Though I only knew Margi for a few years, her mentorship and belief in me will have a lasting impact on who I am as a pediatrician, community member, and writer. I have seen how one person can connect with a community in such a deep and meaningful way through her actions, her words, and now her memory. I am forever thankful.

Molly Markowitz, MD

When my 15-year old daughter came home from 9th grade and crinkled her face as she told me studying American history is about memorizing the names of old, white men, it pained me. I love history and believe in its power to help us understand our world today.

But what I said to her was: “What if instead of those names, they were names like Vivek?”

“That is so racist, mom. Don’t say that.”

“What if the names were like Shmuel?”

“You can’t say that either,” she said.

When I offered an Indian-sounding name, I was trying to appeal to my daughter’s well-developed sense of her father’s heritage. When I switched to a Jewish-sounding name, I was leaning on mine. Neither worked for her.

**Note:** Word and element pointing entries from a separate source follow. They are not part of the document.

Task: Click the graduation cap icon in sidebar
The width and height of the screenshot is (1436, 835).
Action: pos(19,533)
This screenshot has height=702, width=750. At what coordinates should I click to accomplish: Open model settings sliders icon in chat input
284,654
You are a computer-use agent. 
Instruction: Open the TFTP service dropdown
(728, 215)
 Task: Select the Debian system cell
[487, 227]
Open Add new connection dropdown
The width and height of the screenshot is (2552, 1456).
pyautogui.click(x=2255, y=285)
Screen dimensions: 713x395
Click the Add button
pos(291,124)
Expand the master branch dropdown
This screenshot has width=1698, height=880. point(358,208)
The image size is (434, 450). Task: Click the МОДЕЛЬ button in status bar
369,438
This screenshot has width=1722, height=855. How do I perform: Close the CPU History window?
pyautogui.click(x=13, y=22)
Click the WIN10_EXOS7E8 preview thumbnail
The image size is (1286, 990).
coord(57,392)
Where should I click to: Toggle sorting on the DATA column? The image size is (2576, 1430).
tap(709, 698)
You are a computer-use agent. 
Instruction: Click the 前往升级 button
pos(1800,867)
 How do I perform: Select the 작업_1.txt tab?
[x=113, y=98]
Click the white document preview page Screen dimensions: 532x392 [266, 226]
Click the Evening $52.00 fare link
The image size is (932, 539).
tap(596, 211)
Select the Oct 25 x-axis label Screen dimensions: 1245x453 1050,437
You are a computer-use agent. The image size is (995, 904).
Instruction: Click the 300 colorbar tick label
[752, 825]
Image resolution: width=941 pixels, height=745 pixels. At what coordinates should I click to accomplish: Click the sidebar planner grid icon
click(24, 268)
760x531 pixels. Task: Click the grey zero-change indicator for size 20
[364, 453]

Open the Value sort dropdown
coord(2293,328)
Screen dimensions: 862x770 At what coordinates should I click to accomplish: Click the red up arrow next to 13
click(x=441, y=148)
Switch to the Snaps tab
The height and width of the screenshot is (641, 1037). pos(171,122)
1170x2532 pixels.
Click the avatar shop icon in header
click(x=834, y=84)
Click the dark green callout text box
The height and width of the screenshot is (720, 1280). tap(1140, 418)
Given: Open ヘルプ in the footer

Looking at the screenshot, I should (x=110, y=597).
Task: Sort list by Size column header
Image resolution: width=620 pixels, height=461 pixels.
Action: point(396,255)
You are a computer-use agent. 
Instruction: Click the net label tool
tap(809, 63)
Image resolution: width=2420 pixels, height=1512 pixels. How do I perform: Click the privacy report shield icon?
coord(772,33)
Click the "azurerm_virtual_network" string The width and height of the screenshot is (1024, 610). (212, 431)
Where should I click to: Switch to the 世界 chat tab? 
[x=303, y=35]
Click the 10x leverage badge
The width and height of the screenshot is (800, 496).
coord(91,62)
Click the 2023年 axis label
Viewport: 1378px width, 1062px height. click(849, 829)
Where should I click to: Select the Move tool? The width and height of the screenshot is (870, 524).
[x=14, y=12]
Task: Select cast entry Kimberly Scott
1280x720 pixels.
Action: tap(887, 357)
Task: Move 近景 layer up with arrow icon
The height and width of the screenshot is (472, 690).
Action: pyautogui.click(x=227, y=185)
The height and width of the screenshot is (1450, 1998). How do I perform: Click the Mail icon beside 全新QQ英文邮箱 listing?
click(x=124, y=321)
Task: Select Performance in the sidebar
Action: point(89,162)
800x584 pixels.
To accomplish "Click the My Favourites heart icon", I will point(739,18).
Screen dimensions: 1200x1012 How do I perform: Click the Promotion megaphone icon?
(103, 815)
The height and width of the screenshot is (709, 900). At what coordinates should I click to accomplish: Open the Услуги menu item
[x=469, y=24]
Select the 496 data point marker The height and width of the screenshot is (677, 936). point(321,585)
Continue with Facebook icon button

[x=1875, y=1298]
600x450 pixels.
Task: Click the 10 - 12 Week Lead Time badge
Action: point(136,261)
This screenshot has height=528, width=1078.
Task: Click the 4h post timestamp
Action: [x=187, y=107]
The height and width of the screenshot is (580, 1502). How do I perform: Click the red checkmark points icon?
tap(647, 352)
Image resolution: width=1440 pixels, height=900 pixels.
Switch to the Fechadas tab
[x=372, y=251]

“It’s complicated, mom. You don’t understand.”

She’s right. I have no idea what it feels like to walk around this world with brown skin. I have a very good idea what it feels like to watch someone you love walk around with it—whether getting stopped more often in an airport (her dad) or being told she could not play on a playground (her). But I know that no matter how much those events hurt me, I am still not walking in those shoes.

After Flint, why would anyone trust a family doctor?, The Boston Globe, February 2016

It makes sense that trusting relationships between families and their health care provider are associated with better child health — families are more likely to call their doctor when they are worried and seek care, and then follow directions, if they have a good rapport with that doctor. But trusting relationships occur less commonly among households with no health insurance, lower income, and minority ethnic status. And when a patient and health care provider are different — in race or primary language — there are fewer trusting relationships and less appropriate use of health services.